Letters to the Editor

"Another Round," Letters, July 12

Laying It on the Line

James Ayling, you rock! Thank you for writing your letter and putting into print exactly my thoughts — both on those other letter writers and on Steve "Douchebag" Horner.

Steve Horner is lower than moronic; he's useless. He's also a bully. The fact that he feels unencumbered by guilt and, in fact, is gleeful when he contacts letter writers and berates them is nothing more than a sorry attempt at intimidation and also indicates incredibly reptilian social habits.

I have some words of warning for Steve Horner. If he attempts to contact me via phone or letter, I will consider that harassment and will ensure that all legal venues at my disposal are utilized to ensure that he regrets committing such a horrendous and infantile gaffe.

Steve Horner is nothing more than a foul-mouthed rabble-rouser who might even sport a bit of pussy envy. Me? I own up to the fact that when I want to get laid with no strings attached, there is nothing better than a decent club with a ladies' night.
Robin Ricca

Drunk of the Week, Drew Bixby, July 5

Ace in the Hole

Drew Bixby's article about the Ace-Hi Tavern in Golden might have been much more interesting had he actually had most of his facts right.
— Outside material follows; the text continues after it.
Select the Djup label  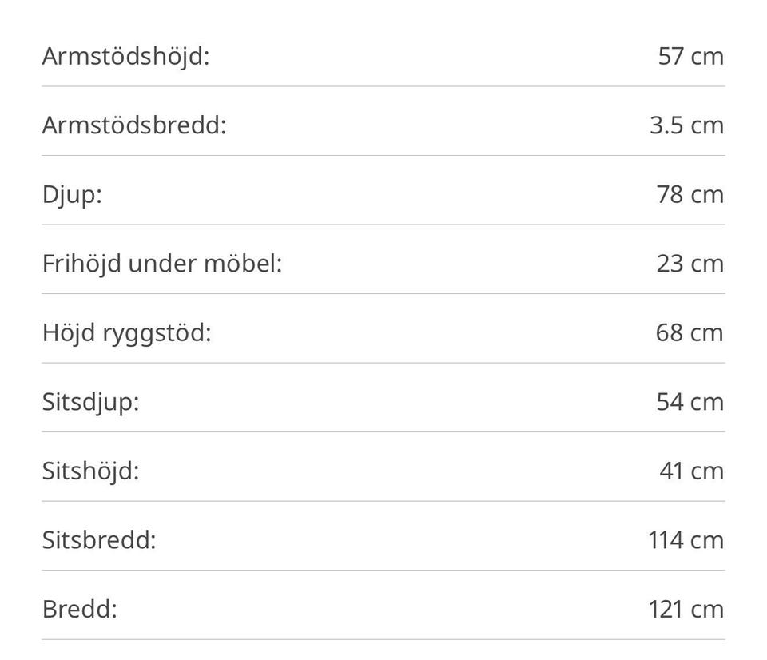click(x=72, y=195)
I have been a "regular" at the bar for quite a few years and was wondering where he saw the "shag carpet" and the people "slumped over in a corner booth." There is not now, nor has there ever been, any shag carpet on the floor. Most of the bartenders have worked there for a very long time and will not tolerate anybody slumping over or passing out.

However, the real burr in my saddle comes from his characterization of the regulars as "down-and-out denizens." Admittedly, the crowd at the Ace is not a yuppie group from Cherry Creek, but they are not down and out. The mix of characters in this bar is quite amazing: I can personally name lawyers, corporate managers and vice presidents, computer programmers, engineers, hardworking construction guys, state employees, railroad workers, retired folks, local retail people and on and on and on. I'm sure that just like any place on the planet, some folks might be "down" occasionally. But I know damn near everyone who hangs around the Ace, and I don't know any of them who are "out."

Quite simply, the Ace is "a working man's bar" — whether the man be corporate or construction. Drew Bixby wondering if "at 24 I haven't been dealt enough of life's bullshit and sorrow, haven't cut my teeth working blue-collar jobs or sincerely struggling to make ends meet," is a valid question. Most of the folks at the Ace have been through or are going through those circumstances; youth will not protect you from life's coming storms. But Drew is right that he could "fit right fucking in." Anyone could at the Ace. All you need to be is an honest, straightforward person, lacking in self-absorbed bullshit and pretension. All you have to be is a regular guy — at age 24 or 84.

Stop back some time, Drew. I'll introduce you to some "real" Ace-Hi people and buy you a beer. By the way, I've heard many, many — believe me, far too many — tunes on the jukebox, but I've never heard anyone play the Jackson 5!
Mike Lynam

"The Nifty Fifties," Letters, July 19

The Wizard of Ozzie

Bobby Davis's letter about The Taffetas made me want to puke. He evidently feels that his experience of the '50s is the only one. What kind of Ozzie and Harriet world of white-bread privilege did he grow up in? Perhaps he's become brain-damaged from watching too many episodes of Happy Days.

For many people who grew up then, it was a time of violence and repression. The character of Arthur Fonzarelli was drawn from real guys, and they weren't charming. Many kids, including myself, remember being beaten up regularly by dimwits like him. Nobody then cared about bullying; it was just accepted as a part of life.

Marriages that lasted? How many wives hid the evidence of spousal abuse because divorce was unthinkable?

No crap on TV? The only reason there was less crap was because there were fewer channels.

The only good thing to come from the '50s was the beginning of rock and roll. There was Howling Wolf, Muddy Waters, Chuck Berry, Little Richard, Buddy Holly and Richie Valens. Davis missed all that, I guess. Too busy listening to Pat Boone records while playing Parcheesi and sipping Cokes with Mom and Dad. Good, clean fun.

I have one simple question for Davis. If you were black, do you think you would have enjoyed the '50s so much?